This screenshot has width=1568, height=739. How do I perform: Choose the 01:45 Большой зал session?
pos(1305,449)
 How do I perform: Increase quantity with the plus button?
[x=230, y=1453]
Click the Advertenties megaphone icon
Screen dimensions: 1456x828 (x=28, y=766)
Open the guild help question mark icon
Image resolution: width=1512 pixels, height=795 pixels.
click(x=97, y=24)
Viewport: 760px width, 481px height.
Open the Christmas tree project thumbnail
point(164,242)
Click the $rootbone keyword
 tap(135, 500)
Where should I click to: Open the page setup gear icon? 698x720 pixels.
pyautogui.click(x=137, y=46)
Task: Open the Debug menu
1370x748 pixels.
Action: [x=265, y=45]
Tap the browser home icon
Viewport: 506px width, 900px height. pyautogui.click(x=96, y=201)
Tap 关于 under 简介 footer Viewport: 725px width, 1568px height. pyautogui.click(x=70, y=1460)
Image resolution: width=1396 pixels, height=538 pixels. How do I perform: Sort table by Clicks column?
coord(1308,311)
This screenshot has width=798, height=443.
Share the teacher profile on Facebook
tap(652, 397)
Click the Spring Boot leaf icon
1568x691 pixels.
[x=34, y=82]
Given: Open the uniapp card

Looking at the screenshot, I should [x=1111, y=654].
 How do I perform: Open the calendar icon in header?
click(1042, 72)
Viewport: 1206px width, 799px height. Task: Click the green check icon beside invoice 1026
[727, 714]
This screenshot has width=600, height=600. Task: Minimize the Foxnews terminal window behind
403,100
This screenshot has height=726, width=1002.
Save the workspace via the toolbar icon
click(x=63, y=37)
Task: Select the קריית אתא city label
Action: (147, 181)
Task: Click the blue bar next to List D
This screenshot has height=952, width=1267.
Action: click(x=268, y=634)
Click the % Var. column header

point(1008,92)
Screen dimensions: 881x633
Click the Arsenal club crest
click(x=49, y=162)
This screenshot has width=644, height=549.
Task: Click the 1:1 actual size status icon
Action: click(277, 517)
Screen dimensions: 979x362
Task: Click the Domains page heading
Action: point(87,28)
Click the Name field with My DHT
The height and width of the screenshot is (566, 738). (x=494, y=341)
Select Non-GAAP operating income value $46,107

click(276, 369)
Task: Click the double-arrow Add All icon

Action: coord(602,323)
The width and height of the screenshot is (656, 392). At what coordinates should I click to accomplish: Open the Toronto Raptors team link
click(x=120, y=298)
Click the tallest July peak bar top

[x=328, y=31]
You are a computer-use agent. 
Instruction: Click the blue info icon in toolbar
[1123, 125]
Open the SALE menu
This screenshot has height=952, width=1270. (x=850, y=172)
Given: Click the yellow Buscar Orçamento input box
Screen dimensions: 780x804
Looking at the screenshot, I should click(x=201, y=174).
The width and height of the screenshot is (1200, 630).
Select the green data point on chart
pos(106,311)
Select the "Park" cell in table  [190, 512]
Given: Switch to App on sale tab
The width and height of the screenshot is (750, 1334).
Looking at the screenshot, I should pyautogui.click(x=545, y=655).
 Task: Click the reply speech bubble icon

------

Can you copy out all of the data above, word for word and line for line, with nothing changed?

**Output of the task:**
This screenshot has width=1568, height=739. How do I perform: Choose the 01:45 Большой зал session?
pos(1305,449)
 How do I perform: Increase quantity with the plus button?
[x=230, y=1453]
Click the Advertenties megaphone icon
Screen dimensions: 1456x828 (x=28, y=766)
Open the guild help question mark icon
Image resolution: width=1512 pixels, height=795 pixels.
click(x=97, y=24)
Viewport: 760px width, 481px height.
Open the Christmas tree project thumbnail
point(164,242)
Click the $rootbone keyword
 tap(135, 500)
Where should I click to: Open the page setup gear icon? 698x720 pixels.
pyautogui.click(x=137, y=46)
Task: Open the Debug menu
1370x748 pixels.
Action: [x=265, y=45]
Tap the browser home icon
Viewport: 506px width, 900px height. pyautogui.click(x=96, y=201)
Tap 关于 under 简介 footer Viewport: 725px width, 1568px height. pyautogui.click(x=70, y=1460)
Image resolution: width=1396 pixels, height=538 pixels. How do I perform: Sort table by Clicks column?
coord(1308,311)
This screenshot has width=798, height=443.
Share the teacher profile on Facebook
tap(652, 397)
Click the Spring Boot leaf icon
1568x691 pixels.
[x=34, y=82]
Given: Open the uniapp card

Looking at the screenshot, I should [x=1111, y=654].
 How do I perform: Open the calendar icon in header?
click(1042, 72)
Viewport: 1206px width, 799px height. Task: Click the green check icon beside invoice 1026
[727, 714]
This screenshot has width=600, height=600. Task: Minimize the Foxnews terminal window behind
403,100
This screenshot has height=726, width=1002.
Save the workspace via the toolbar icon
click(x=63, y=37)
Task: Select the קריית אתא city label
Action: (147, 181)
Task: Click the blue bar next to List D
This screenshot has height=952, width=1267.
Action: click(x=268, y=634)
Click the % Var. column header

point(1008,92)
Screen dimensions: 881x633
Click the Arsenal club crest
click(x=49, y=162)
This screenshot has width=644, height=549.
Task: Click the 1:1 actual size status icon
Action: click(277, 517)
Screen dimensions: 979x362
Task: Click the Domains page heading
Action: point(87,28)
Click the Name field with My DHT
The height and width of the screenshot is (566, 738). (x=494, y=341)
Select Non-GAAP operating income value $46,107

click(276, 369)
Task: Click the double-arrow Add All icon

Action: coord(602,323)
The width and height of the screenshot is (656, 392). At what coordinates should I click to accomplish: Open the Toronto Raptors team link
click(x=120, y=298)
Click the tallest July peak bar top

[x=328, y=31]
You are a computer-use agent. 
Instruction: Click the blue info icon in toolbar
[1123, 125]
Open the SALE menu
This screenshot has height=952, width=1270. (x=850, y=172)
Given: Click the yellow Buscar Orçamento input box
Screen dimensions: 780x804
Looking at the screenshot, I should click(x=201, y=174).
The width and height of the screenshot is (1200, 630).
Select the green data point on chart
pos(106,311)
Select the "Park" cell in table  [190, 512]
Given: Switch to App on sale tab
The width and height of the screenshot is (750, 1334).
Looking at the screenshot, I should pyautogui.click(x=545, y=655).
 Task: Click the reply speech bubble icon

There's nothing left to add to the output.